8 Ups & 2 Downs From AEW Full Gear 2020
1. Kingston & Moxley Knuckle Up
Eddie Kingston is a beautiful tragedy.
18 years spent pouring his heart and soul into a business that didn't love him back had brought him to this point. Personal relationships, his body, and his humanity had all been sacrificed in the hope that one day, he'd be able to return to his mom's house in New York City with a World Championship to prove it was worth it. To prove the grind hadn't been in vain. To show that selling out everything he knew - everything he had - was justified.
And he failed. Brutally.
It felt like the entire world was behind Kingston last night. Signed in July, he worked his way to a pay-per-view main event through one of the grittiest, toughest, and most emotional storylines in recent memory, surmised by a perfect go-home angle in which he and Jon Moxley talked themselves to the brink of tears. The feud was as real, rugged, and tragic as Kingston himself, and the conclusion was absolutely heartbreaking.

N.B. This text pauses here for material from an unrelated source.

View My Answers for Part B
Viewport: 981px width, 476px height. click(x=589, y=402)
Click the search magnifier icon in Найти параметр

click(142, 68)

This wasn't the night's best match if judged through star ratings, but nothing else was as raw. Kingston and Moxley killed each other because they had to. Eddie poured rubbing alcohol onto the wounds on Moxley's back and wrapped barbed wire around his fist to rip flesh from bone and it still wasn't enough. Mox's wire-assisted Bulldog Choke left him with no choice but to do the unthinkable: utter "I quit" and admit defeat.
His pride dented and his dream dead, Kingston rejected Moxley's olive branch afterwards, shambling to the back an even more broken, bitter man. That's the kind of thing that makes this feud, match, and wrestling in general so great.
And if you didn't feel every last drop of the Mad King's hurt in that moment, you might want to check for your heart.